O cenário mais severo é o chamado station blackout, a perda simultânea da alimentação externa e das fontes internas de emergência. A AIEA advertiu que ele poderá ocorrer em poucos dias se a conexão não for restaurada e se o abastecimento de diesel não puder continuar. Isso não equivale à previsão de acidente em prazo determinado: o dano ao combustível levaria mais tempo com os reatores desligados, mas a condição precisa ser evitada.

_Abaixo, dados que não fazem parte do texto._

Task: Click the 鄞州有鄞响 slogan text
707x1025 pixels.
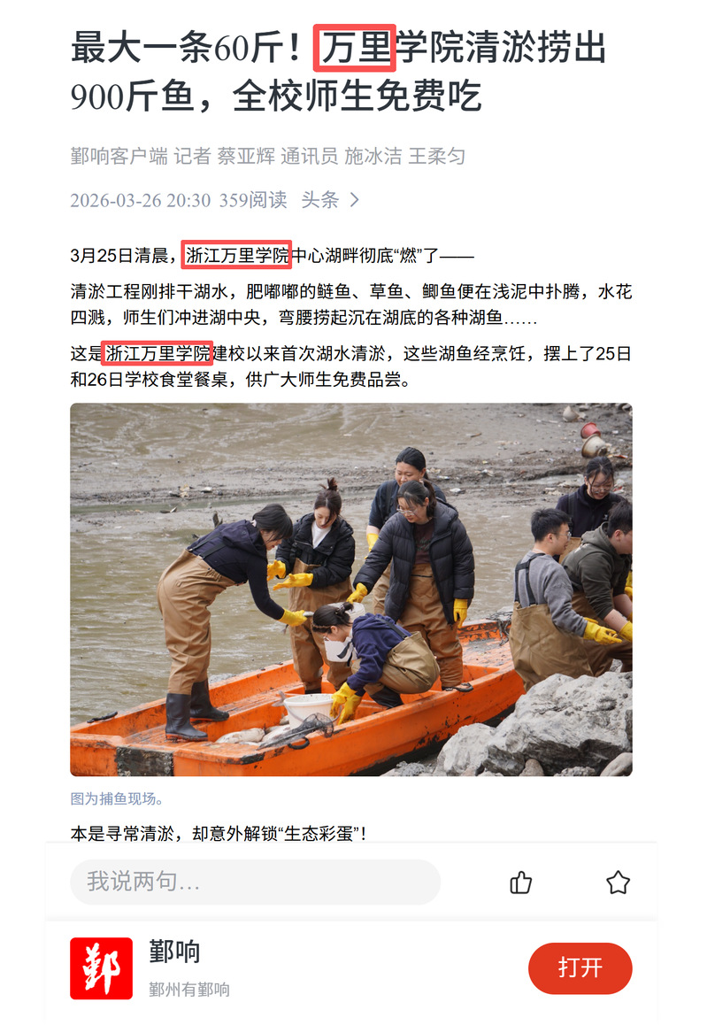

Em 1º de setembro, a equipe internacional acompanhou a transferência de equipamentos móveis de contingência para a área da usina, incluindo um gerador a diesel, uma bomba acionada a diesel para uma piscina de combustível usado, peças de reposição, óleo lubrificante e anticongelante. Esses recursos reforçam a preparação, sem substituir uma conexão externa estável.

A trégua é a sétima mediada pelo diretor-geral da AIEA, Rafael Mariano Grossi, durante o conflito para permitir reparos ligados à segurança nuclear. Seu alcance é técnico e geograficamente limitado: não representa cessar-fogo geral, acordo político sobre o controle da usina nem normalização da operação dos reatores.

A formulação factual exige separar a confirmação da AIEA das acusações feitas pelos lados do conflito. A agência atribuiu a perda da linha a atividade militar ao norte do rio Dnipro, sem apontar responsabilidade, e informou que as duas partes cooperaram para viabilizar a trégua localizada. O LAWINFRA não reproduz alegações unilaterais sobre autoria dos danos sem verificação independente.

Para a infraestrutura energética, o episódio mostra a importância da redundância de rede em instalações críticas. Geradores são barreiras de defesa destinadas a contingências, não uma fonte estrutural de longo prazo. A segurança dependerá agora da continuidade do trabalho, do teste da linha reparada, da reconexão à rede e da manutenção de combustível suficiente até que a alimentação externa esteja comprovadamente estável.